Adam continues to play Seth’s naivety against him during the incident with the truck driver. While Adam gets a truck driver to sound his horn in response to him signaling from the bridge, Seth fails to emulate the effect. Most people might assume that the second driver just happened not to be in the mood to sound his horn, but Seth is naïve enough to assume that the individual drivers have nothing to do with it, and he believes Adam when Adam claims the “special” air-horn technique is unteachable, something one is born with. Believing himself to be inauthentic compared to Adam, Seth once again takes Adam at his word.

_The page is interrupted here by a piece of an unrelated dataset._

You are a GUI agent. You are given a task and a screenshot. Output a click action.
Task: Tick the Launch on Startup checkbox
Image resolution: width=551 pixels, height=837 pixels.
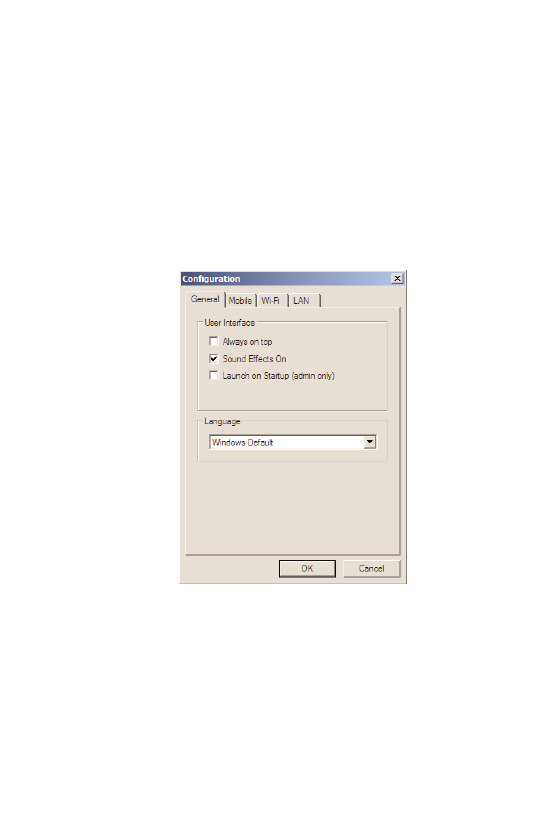coord(214,375)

Building on the motif of Adam’s escalating interactions with traffic, Strasser next depicts Adam showing off to Seth by pretending to throw a rock at the driver of a blue sedan. The woman reacts as though he has actually thrown something and momentarily loses control of her car. Seth is astonished by Adam’s risky behavior, and worries—quite rightly—that their actions will have consequences. Adam, by contrast, feigns the same nonchalance he has throughout the story. In this way, Strasser establishes the significance of the story’s setting: The bridge on which the boys stand offers them a sense of being elevated from the rest of society and immune to consequences.

Adam’s belief that he is above real-world consequences leads him to flick his lit cigarette into traffic. Having gotten away with his lies and behavior so far, Adam grins at Seth’s evident discomfort. In a moment of foreshadowing, Seth wonders how far Adam will go with his risky behavior. Seth doesn’t realize that Adam’s next dangerous and immoral act will risk Seth’s safety.

In an instance of dramatic irony, the narration briefly leaves Seth’s point of view to point out that neither boy sees the black car on which the cigarette landed take the exit ramp. Having drawn out the tension for the reader, Strasser ends Seth’s obliviousness with auditory imagery when Seth hears the car’s doors slam. By then it is too late, and the muscle-bound men in the car have surrounded Seth and Adam. In this way, the bridge that allowed them to feel elevated above others and immune to consequence comes to trap them in.